Continua la ricerca per fronteggiare l’Alzheimer, una malattia che incombe sempre di più sull vita delle persone. Infatti sono stati pubblicati i risultati del primo trial clinico randomizzato che ha studiato gli effetti di un trattamento prolungato di Stimolazione Magnetica Transcranica (TMS) per 52 settimane su pazienti con Alzheimer in fase lieve-moderata.
La ricerca ha evidenziato che i pazienti trattati con TMS hanno mostrato un rallentamento del 52% nella progressione della malattia, con significativi miglioramenti rispetto al gruppo placebo in termini di funzioni cognitive, autonomia nelle attività quotidiane e disturbi comportamentali.
Lo studio, condotto presso la Fondazione Santa Lucia IRCCS e guidato dal Professor Giacomo Koch – Vice Direttore scientifico della fondazione e Professore ordinario di Fisiologia all’Università di Ferrara, ha utilizzato la Stimolazione Magnetica Transcranica Ripetitiva (rTMS).
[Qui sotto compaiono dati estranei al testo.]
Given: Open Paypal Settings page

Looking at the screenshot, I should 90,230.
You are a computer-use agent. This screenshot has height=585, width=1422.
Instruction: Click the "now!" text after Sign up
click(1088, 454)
Questa tecnica è stata applicata per stimolare il precuneo, una zona del cervello precedentemente identificata dal Professor Koch come particolarmente efficace per trattare i pazienti con Alzheimer.
Il Professore associato Marco Bozzali di Neurologia presso la Città della Salute e della Scienza e l’Università degli Studi di Torino, co-autore dello studio e Presidente della Sindem, ha dichiarato: “Questi risultati aprono nuove prospettive per lo sviluppo di terapie non farmacologiche personalizzate e, in vista dell’introduzione dei nuovi farmaci attualmente in corso di sperimentazione, per terapie complementari efficaci e prive di controindicazioni. Saranno pertanto necessari ulteriori studi multicentrici di Fase 2/3 per confermare la validità clinica di questo nuovo approccio terapeutico e per definire meglio i suoi meccanismi d’azione”.
La Stimolazione Magnetica Transcranica è una terapia non invasiva e indolore, priva di effetti collaterali significativi. Si basa sull’uso di impulsi magnetici brevi e intensi che, direzionati verso specifiche aree del cervello, stimolano una debole risposta elettrica nelle zone target. Questi impulsi, che il paziente non percepisce, attivano i neuroni e inducono gli effetti terapeutici desiderati. Lo studio è stato finanziato dal Ministero della Salute, dal Ministero dell’Università e Ricerca e dalla BrightFocus Foundation.